- Kim Raver as Dr. Teddy Altman in 2010.
- First appearance: "New History" (6.09) November 12, 2009
- Last appearance: "Bridge over Troubled Water" (22.18) May 7, 2026 (as series regular)
- Created by: Shonda Rhimes
- Portrayed by: Kim Raver
- Season(s): 6–8 (main) 14 (recurring) 15–22 (main)

In-universe information
- Full name: Theodora Grace Altman
- Title(s): M.D. F.A.C.S. Major, US army (inactive)
- Occupation: Chief of Surgery Attending Cardiothoracic Surgeon Co-Head of Cardiothoracic Surgery (Former) Head of Cardiothoracic Surgery (Former) Head of Trauma Surgery (Former)
- Spouses: Henry Burton (m. 2011, died 2012) Owen Hunt (m. 2021, div. 2026; reconciled)
- Significant others: Andrew Perkins (ex-boyfriend) Mark Sloan (ex-lover; deceased) Tom Koracick (ex-boyfriend) Allison Robin Brown (ex-girlfriend; deceased)
- Children: Leo Hunt (raising with Owen) Allison Hunt
- Status: Alive
- Born: 1976
- Alma mater: University of Texas Southwestern (MD)

= Teddy Altman =

Fictional character

Theodora Grace "Teddy" Altman, M.D., F.A.C.S. is a fictional character from the ABC medical drama Grey's Anatomy.

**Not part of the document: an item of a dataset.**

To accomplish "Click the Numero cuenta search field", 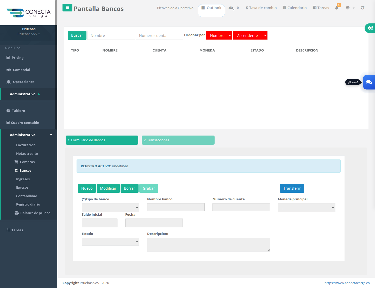I will (159, 35).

The character was created by series producer Shonda Rhimes, and is portrayed by Kim Raver. She was introduced as a recurring character in Season 6, but is later upgraded to series-regular in the same season after Katherine Heigl's departure from the series.

Altman was conceived as the third major cardiothoracic surgeon attending on the series, following the exits of Preston Burke (Isaiah Washington) and Erica Hahn (Brooke Smith). In the storyline, Altman is brought in as a mentor for Cristina Yang (Sandra Oh) at the suggestion of Owen Hunt (Kevin McKidd), who had served with Altman in the military. This mentorship develops complications when a past connection between Owen and Teddy creates a love-triangle involving Yang.

Another notable storyline includes Altman's relationship with Henry Burton (Scott Foley), a patient she marries to provide healthcare coverage, only to eventually fall in love with him. Raver's initial stint on the show lasted from 2009 to 2012, ending with her departure in the Season 8 finale.

Altman reappears in Season 14 after a five-year absence when it is revealed that she helped identify Megan Hunt (Abigail Spencer), Owen's presumed-dead sister, who is found alive. In Season 15, Altman is upgraded once again to a series regular after it is revealed she is pregnant with Owen's child. Since her return, her storylines have focused on her involvement in multiple love triangles, including with Owen, Amelia Shepherd (Caterina Scorsone), and Tom Koracick (Greg Germann).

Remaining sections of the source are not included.